Title: Improving Lasso for sparse high dimensional GLM and Cox model selection
Authors: Piotr Pokarowski - University of Warsaw (Poland) [presenting]
Agnieszka Prochenka - University of Warsaw (Poland)
Michal Frej - University of Warsaw (Poland)
Jan Mielniczuk - Institute of Computer Science Polish Academy of Sciences (Poland)

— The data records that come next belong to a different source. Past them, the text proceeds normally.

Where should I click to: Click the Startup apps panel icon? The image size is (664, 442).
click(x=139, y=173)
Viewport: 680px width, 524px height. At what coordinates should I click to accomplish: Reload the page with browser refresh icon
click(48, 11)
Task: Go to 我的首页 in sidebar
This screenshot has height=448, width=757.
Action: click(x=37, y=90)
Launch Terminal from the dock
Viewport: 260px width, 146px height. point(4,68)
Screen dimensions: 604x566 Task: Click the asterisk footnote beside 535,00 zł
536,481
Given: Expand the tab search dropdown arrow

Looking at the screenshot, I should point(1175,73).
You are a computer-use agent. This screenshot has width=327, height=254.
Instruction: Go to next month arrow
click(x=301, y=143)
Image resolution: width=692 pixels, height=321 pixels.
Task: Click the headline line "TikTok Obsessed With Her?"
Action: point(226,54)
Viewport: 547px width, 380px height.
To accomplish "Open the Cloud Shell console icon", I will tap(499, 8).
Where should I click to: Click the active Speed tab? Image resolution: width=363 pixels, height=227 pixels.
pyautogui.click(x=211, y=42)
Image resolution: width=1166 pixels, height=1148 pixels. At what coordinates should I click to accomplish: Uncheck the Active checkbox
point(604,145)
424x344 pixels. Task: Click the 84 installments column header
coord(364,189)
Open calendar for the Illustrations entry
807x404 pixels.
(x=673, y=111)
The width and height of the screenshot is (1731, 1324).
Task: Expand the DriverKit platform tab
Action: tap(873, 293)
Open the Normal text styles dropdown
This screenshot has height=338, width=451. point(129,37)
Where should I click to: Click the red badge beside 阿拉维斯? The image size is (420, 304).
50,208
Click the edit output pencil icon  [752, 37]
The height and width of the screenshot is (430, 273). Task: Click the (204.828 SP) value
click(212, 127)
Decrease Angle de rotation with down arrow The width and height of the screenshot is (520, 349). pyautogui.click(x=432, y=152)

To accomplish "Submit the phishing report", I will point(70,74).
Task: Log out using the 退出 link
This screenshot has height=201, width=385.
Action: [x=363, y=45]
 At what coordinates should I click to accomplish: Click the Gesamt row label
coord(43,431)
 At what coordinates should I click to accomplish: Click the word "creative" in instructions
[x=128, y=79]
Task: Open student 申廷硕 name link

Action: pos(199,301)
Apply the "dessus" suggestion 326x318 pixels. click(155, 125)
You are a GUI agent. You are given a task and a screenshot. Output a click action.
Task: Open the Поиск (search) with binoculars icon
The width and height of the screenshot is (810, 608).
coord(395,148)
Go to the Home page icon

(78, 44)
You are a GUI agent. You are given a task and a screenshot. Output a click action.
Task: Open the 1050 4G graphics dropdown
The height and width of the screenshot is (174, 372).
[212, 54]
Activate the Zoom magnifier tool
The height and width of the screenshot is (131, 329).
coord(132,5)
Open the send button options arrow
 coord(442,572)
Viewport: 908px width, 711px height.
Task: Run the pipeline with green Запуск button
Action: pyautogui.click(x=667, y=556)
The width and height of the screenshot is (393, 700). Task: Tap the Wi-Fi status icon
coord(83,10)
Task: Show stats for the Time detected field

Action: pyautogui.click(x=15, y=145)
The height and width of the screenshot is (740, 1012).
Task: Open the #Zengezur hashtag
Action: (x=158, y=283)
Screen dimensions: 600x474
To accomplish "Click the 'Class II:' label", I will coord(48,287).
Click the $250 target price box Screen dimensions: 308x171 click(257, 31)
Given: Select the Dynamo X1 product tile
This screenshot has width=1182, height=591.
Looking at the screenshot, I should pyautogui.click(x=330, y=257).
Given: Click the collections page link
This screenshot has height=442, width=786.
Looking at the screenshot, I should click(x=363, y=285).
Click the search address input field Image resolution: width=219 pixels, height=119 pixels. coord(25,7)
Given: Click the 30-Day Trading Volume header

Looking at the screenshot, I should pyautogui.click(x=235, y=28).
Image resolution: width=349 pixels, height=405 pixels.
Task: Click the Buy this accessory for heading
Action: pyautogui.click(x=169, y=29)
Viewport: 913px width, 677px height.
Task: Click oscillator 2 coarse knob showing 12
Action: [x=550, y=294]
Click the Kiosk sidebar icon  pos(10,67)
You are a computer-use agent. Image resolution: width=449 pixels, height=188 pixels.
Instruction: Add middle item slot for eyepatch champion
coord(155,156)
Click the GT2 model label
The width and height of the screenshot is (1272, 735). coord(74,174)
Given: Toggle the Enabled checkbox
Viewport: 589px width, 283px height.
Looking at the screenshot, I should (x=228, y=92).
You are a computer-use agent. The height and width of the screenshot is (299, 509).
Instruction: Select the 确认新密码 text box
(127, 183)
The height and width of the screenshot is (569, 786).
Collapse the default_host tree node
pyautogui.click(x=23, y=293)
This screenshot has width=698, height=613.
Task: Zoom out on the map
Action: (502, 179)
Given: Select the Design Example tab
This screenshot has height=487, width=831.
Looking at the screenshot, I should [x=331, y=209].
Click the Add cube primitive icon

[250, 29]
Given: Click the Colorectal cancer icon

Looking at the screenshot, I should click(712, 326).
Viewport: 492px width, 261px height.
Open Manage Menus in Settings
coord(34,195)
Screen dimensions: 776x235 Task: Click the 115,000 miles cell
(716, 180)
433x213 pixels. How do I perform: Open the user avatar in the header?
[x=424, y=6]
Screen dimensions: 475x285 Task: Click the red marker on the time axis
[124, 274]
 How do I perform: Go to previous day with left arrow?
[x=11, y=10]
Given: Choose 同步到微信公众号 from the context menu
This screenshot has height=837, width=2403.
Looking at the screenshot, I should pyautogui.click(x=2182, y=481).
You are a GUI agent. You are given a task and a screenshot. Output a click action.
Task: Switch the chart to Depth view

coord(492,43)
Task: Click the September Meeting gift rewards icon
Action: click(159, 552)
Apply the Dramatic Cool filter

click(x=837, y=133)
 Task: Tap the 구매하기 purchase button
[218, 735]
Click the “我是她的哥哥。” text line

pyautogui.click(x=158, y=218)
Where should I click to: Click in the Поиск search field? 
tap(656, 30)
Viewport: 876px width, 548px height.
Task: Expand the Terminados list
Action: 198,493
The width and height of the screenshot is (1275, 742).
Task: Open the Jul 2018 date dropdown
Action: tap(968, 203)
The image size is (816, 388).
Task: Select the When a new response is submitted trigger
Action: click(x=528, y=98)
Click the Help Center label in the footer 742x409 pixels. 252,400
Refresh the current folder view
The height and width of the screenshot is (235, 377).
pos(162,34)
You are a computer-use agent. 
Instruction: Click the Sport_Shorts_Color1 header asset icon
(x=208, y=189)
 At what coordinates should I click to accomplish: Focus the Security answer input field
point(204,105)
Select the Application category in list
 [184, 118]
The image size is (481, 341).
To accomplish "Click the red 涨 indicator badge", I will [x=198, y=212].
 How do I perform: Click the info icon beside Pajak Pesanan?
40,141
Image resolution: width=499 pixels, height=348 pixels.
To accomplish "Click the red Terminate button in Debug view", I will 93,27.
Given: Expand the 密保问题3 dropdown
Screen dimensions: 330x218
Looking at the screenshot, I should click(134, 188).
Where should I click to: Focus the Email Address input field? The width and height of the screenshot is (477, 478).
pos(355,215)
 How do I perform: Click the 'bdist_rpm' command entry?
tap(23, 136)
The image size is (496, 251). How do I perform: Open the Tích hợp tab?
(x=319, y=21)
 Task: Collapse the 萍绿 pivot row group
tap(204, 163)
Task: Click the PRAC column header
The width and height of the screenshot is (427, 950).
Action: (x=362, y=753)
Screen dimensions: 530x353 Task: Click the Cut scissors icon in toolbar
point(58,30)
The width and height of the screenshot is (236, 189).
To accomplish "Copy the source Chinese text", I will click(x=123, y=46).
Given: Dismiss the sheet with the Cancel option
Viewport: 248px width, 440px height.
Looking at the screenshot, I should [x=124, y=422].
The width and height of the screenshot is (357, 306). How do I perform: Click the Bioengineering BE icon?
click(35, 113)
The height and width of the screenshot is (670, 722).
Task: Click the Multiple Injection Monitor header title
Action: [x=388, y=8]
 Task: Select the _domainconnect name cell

Abstract: The Lasso, that is $l_1$-penalized loss estimator is a very popular tool for fitting sparse high dimensional models. However, theory and simulations established that the model selected by the Lasso is usually too large. The concave regularizations (SCAD, MCP or capped-$l_1$) are closer to $l_0$-penalized loss, that is, to the Generalized Information Criterion (GIC) than the Lasso, and they correct its intrinsic estimation bias. That methods use the Lasso as a starting set of models and try to improve it using local optimization. We propose an alternative method of improving the Lasso for Generalized Linear Models and Cox Models which is a generalization of our SOS algorithm for linear models. The method, for a given penalty, orders the absolute values of the Lasso non-zero coordinates and then selects the model from a small family by GIC. We derive upper bounds on the selection error of the algorithm and show in numerical experiments on synthetic and real-world data sets that an implementation of our algorithm is more accurate than implementations of concave regularizations.